» TASK DIRECTIONS
The line with "Image resolution: width=1456" starts the range, and the last line of the listing ends it. Retype that range exactly, without pictures.
------------------------------------------------
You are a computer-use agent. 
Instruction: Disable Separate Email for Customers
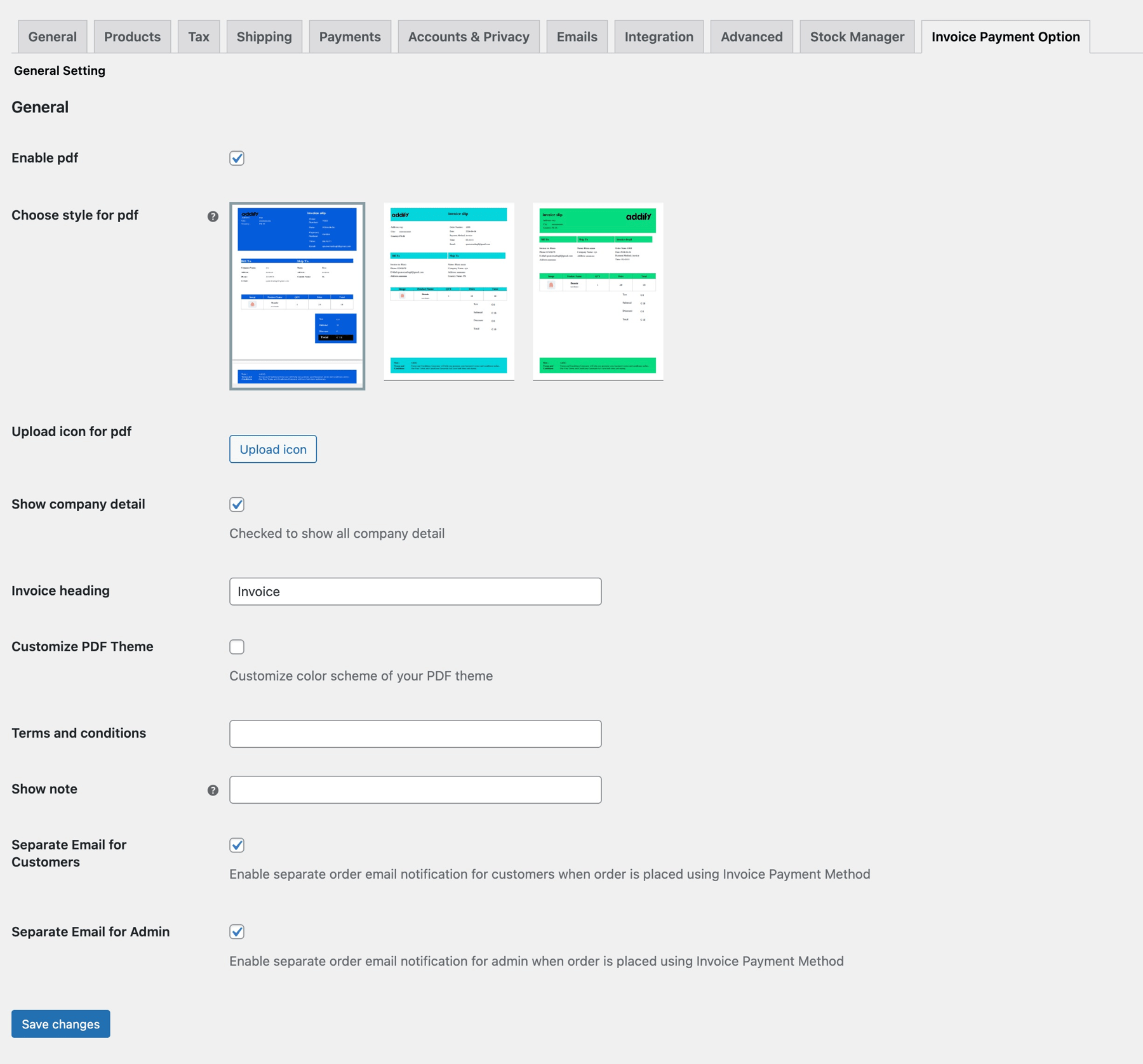tap(236, 845)
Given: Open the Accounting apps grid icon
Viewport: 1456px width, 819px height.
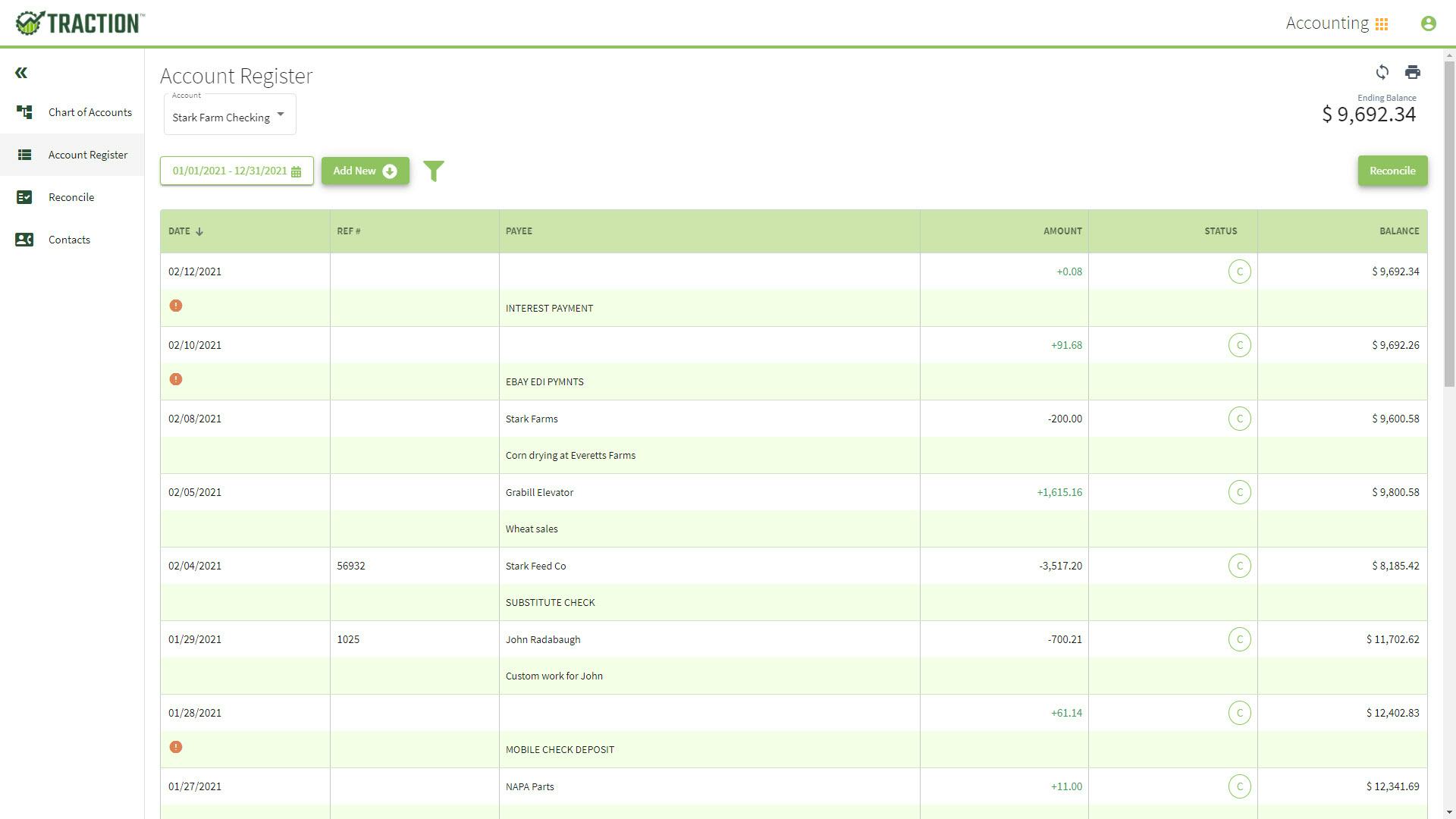Looking at the screenshot, I should [1382, 24].
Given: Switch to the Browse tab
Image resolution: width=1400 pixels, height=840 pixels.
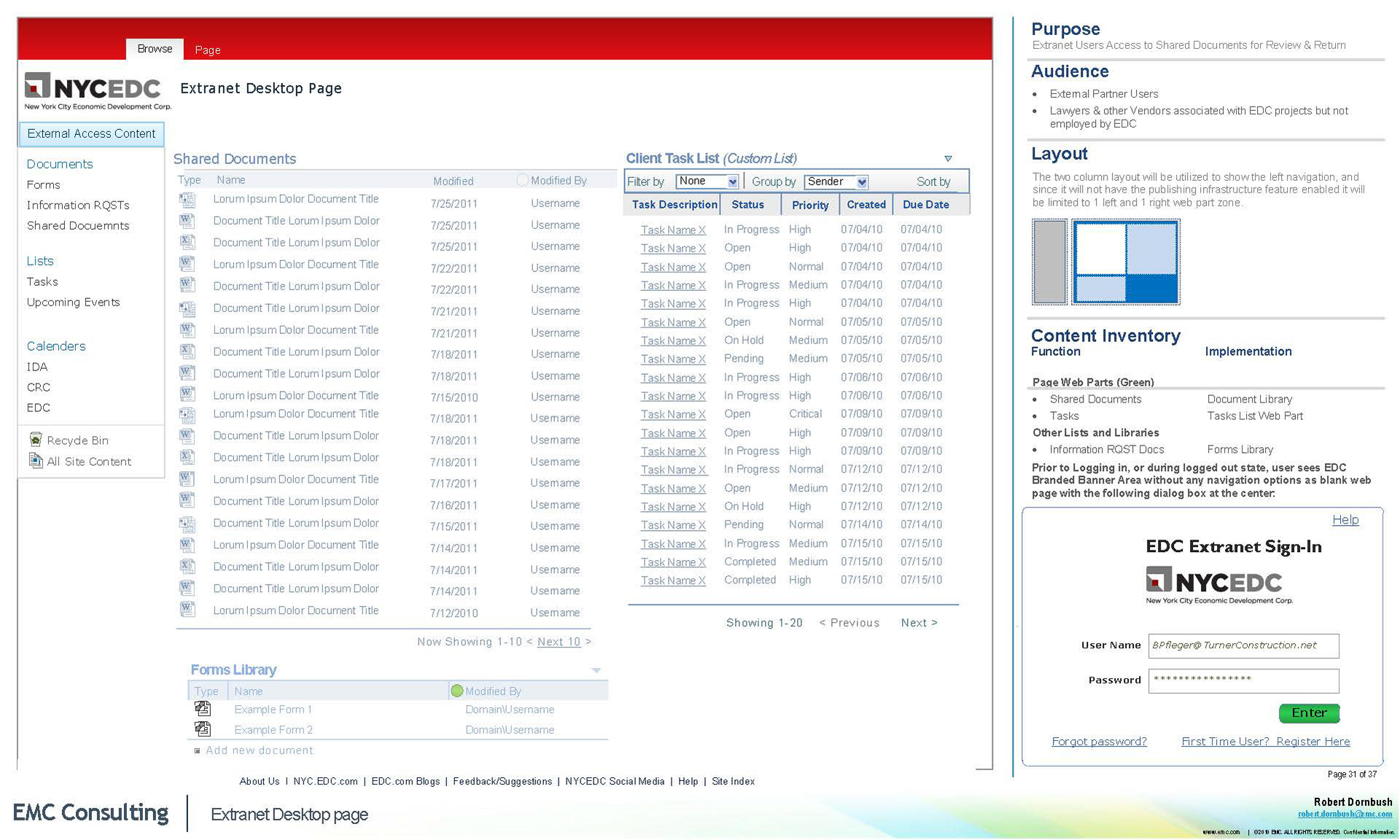Looking at the screenshot, I should coord(155,49).
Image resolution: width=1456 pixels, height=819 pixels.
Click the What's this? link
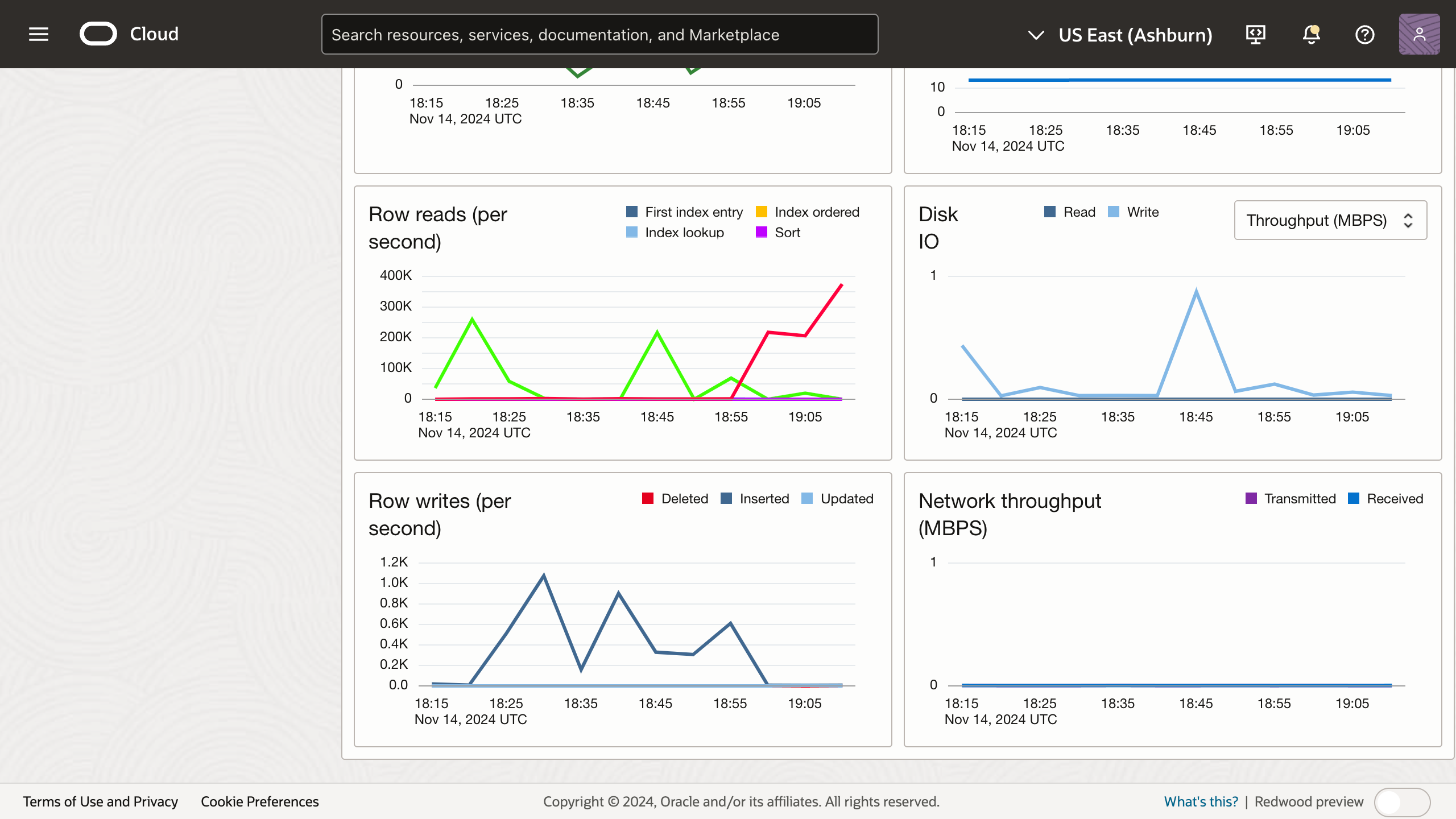[1201, 801]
------------------------------------------------
» EXERCISE RESULT
Image resolution: width=1456 pixels, height=819 pixels.
Click the What's this? link
[1201, 801]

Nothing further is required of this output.